What to work on »
Apart from the images, reproduce all of the data word for word.

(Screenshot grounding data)
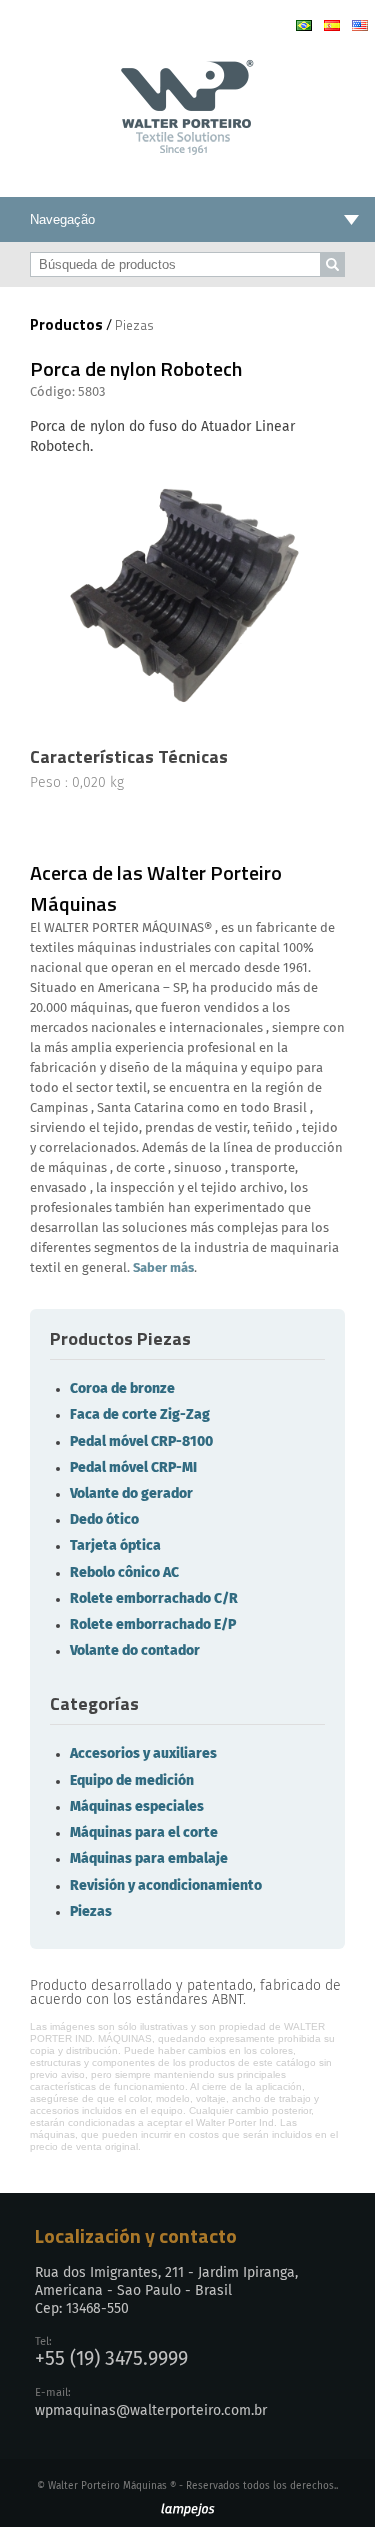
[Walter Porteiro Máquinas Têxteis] (187, 148)
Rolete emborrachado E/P (153, 1625)
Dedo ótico (104, 1520)
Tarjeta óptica (115, 1546)
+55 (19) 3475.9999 (111, 2359)
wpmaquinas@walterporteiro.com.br (151, 2411)
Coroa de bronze (122, 1389)
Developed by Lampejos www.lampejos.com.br (187, 2510)
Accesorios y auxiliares (143, 1754)
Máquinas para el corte (144, 1833)
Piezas (91, 1912)
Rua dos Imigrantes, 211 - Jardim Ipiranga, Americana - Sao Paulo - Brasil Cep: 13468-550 (166, 2291)
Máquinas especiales (137, 1807)
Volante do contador (135, 1651)
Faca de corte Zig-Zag (140, 1415)
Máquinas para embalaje (149, 1859)
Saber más (163, 1268)
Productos (66, 324)
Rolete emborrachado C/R (154, 1599)
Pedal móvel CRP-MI (133, 1468)
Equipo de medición (132, 1781)
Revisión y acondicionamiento (166, 1886)
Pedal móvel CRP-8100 (141, 1442)
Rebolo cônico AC (124, 1573)
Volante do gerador (131, 1494)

Exercise output »
[Walter Porteiro Máquinas Têxteis] (187, 148)
Rolete emborrachado E/P (153, 1625)
Dedo ótico (104, 1520)
Tarjeta óptica (115, 1546)
+55 (19) 3475.9999 (111, 2359)
wpmaquinas@walterporteiro.com.br (151, 2411)
Coroa de bronze (122, 1389)
Developed by Lampejos www.lampejos.com.br (187, 2510)
Accesorios y auxiliares (143, 1754)
Máquinas para el corte (144, 1833)
Piezas (91, 1912)
Rua dos Imigrantes, 211 - Jardim Ipiranga, Americana - Sao Paulo - Brasil Cep: 13468-550 (166, 2291)
Máquinas especiales (137, 1807)
Volante do contador (135, 1651)
Faca de corte Zig-Zag (140, 1415)
Máquinas para embalaje (149, 1859)
Saber más (163, 1268)
Productos (66, 324)
Rolete emborrachado C/R (154, 1599)
Pedal móvel CRP-MI (133, 1468)
Equipo de medición (132, 1781)
Revisión y acondicionamiento (166, 1886)
Pedal móvel CRP-8100 (141, 1442)
Rebolo cônico AC (124, 1573)
Volante do gerador (131, 1494)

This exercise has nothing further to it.